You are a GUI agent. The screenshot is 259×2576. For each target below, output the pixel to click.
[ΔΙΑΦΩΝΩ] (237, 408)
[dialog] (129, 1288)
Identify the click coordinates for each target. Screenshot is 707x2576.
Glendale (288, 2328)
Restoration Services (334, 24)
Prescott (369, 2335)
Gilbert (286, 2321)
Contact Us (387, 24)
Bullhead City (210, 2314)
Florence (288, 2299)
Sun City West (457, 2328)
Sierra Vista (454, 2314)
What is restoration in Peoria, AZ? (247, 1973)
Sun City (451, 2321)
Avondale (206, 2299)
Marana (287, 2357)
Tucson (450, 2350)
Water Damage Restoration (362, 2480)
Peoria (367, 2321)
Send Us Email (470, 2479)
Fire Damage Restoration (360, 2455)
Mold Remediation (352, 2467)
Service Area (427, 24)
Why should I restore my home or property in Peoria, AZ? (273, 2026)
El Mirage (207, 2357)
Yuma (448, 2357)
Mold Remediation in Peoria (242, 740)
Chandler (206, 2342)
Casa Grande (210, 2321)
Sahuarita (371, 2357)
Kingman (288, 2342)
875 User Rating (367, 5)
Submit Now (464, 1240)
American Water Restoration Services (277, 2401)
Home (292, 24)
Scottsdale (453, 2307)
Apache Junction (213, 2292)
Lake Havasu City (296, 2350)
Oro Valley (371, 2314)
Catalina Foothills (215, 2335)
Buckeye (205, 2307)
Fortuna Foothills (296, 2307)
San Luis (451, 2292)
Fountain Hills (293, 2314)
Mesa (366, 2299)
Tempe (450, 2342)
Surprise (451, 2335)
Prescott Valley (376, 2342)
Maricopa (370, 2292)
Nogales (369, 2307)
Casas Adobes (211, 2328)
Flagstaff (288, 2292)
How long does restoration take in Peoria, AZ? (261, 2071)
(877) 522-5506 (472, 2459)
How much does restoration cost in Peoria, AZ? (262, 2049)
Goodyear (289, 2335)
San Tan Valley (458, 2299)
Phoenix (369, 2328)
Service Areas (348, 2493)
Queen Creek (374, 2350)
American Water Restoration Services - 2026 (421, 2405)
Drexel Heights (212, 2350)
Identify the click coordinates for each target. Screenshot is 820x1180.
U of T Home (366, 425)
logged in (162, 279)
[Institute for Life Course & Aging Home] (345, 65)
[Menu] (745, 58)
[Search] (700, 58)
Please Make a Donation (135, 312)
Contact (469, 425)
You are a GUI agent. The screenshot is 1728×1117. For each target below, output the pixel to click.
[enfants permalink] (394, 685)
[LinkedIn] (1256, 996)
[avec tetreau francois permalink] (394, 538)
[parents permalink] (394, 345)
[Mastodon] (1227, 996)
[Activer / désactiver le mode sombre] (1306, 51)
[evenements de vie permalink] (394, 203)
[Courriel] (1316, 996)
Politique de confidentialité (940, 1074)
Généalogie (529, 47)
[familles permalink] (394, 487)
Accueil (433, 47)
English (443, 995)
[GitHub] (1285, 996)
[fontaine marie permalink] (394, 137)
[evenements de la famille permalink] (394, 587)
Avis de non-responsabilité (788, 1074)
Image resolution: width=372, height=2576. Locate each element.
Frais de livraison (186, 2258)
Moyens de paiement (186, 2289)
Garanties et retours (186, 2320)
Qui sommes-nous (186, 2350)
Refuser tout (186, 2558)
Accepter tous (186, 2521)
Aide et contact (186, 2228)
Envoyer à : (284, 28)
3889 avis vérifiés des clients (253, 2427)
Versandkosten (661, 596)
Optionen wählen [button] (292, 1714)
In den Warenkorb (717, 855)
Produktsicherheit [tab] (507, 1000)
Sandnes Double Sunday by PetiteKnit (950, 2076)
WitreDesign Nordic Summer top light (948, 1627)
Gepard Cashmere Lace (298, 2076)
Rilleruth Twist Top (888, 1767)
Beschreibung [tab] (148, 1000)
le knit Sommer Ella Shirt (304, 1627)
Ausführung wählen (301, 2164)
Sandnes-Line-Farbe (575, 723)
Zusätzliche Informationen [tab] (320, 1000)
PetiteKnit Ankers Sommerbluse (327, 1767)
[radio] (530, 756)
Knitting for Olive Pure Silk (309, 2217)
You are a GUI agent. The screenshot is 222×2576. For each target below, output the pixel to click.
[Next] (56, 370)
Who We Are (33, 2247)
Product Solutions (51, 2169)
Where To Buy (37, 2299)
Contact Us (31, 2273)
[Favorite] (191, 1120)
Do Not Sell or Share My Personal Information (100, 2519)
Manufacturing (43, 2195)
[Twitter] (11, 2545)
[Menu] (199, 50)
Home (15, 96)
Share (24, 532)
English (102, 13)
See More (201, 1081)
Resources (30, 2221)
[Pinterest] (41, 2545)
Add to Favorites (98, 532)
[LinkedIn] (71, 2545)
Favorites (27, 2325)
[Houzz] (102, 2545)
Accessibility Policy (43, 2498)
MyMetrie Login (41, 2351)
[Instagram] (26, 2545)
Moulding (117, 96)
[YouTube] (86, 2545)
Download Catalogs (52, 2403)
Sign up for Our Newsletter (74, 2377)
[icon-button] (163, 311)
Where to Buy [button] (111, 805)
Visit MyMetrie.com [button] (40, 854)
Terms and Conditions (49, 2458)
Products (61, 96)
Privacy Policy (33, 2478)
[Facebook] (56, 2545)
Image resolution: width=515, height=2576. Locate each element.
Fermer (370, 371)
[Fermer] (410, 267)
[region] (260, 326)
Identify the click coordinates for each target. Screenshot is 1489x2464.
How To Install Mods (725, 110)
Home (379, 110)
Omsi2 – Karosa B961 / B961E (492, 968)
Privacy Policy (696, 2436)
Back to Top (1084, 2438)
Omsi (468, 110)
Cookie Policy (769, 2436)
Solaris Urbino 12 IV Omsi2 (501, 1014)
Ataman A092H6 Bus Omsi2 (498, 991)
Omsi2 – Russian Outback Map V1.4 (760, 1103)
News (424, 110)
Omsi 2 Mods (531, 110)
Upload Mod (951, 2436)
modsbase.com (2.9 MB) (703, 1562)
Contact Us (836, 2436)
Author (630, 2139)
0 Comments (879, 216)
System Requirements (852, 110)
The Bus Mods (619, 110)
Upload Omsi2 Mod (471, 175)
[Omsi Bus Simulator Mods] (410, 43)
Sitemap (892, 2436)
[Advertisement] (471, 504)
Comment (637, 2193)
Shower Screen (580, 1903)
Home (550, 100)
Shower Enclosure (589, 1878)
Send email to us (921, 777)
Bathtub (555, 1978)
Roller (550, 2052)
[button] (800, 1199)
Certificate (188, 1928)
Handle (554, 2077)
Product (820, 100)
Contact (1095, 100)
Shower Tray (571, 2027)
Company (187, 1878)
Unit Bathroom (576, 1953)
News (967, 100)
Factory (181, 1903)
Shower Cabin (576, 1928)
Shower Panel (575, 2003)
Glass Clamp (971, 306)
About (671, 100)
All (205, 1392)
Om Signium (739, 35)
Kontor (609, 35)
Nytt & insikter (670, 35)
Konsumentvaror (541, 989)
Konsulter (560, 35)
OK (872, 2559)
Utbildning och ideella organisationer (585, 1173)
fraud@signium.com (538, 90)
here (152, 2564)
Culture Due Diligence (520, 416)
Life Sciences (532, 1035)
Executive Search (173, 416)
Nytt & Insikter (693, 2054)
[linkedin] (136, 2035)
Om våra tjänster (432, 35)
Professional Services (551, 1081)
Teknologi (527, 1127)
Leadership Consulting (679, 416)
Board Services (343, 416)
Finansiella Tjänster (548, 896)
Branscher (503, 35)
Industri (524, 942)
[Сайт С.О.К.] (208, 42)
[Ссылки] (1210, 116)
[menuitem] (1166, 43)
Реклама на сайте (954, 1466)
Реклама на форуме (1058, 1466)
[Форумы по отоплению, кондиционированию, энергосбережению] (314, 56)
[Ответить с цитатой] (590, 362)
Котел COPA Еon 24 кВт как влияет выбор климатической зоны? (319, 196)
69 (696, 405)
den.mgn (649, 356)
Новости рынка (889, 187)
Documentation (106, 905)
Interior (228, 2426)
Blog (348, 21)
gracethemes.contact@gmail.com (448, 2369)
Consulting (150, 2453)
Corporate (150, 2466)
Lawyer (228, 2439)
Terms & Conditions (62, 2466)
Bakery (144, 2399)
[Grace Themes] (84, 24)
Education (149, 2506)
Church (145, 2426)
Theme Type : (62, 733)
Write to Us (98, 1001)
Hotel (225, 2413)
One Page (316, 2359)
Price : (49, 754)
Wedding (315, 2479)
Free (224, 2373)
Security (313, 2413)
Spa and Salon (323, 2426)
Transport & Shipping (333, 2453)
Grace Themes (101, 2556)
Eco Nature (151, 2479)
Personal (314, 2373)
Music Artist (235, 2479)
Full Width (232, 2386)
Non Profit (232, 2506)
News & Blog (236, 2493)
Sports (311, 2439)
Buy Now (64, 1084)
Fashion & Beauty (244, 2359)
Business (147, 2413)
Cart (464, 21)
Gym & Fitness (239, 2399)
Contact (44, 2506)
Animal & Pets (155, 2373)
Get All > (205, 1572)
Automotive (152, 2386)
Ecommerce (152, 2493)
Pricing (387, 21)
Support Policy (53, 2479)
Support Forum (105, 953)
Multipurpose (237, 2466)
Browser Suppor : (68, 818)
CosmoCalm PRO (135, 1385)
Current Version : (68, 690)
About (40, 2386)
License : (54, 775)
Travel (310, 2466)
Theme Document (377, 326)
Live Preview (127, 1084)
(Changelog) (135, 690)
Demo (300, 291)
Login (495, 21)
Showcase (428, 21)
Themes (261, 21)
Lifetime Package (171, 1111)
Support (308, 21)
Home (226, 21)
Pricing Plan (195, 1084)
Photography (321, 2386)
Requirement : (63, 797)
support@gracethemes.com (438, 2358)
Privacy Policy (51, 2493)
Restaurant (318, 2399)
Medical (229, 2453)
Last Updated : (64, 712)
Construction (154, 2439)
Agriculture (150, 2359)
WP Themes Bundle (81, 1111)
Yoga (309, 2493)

********************

What you have to do: Only the lines from the one containing "Privacy Policy (33, 2478)" through the one containing "Upload Mod (951, 2436)" are to be retyped, both boundary lines included, with no other material.

Answer space:
Privacy Policy (33, 2478)
[Facebook] (56, 2545)
Image resolution: width=515, height=2576. Locate each element.
Fermer (370, 371)
[Fermer] (410, 267)
[region] (260, 326)
Identify the click coordinates for each target. Screenshot is 1489x2464.
How To Install Mods (725, 110)
Home (379, 110)
Omsi2 – Karosa B961 / B961E (492, 968)
Privacy Policy (696, 2436)
Back to Top (1084, 2438)
Omsi (468, 110)
Cookie Policy (769, 2436)
Solaris Urbino 12 IV Omsi2 (501, 1014)
Ataman A092H6 Bus Omsi2 (498, 991)
Omsi2 – Russian Outback Map V1.4 (760, 1103)
News (424, 110)
Omsi 2 Mods (531, 110)
Upload Mod (951, 2436)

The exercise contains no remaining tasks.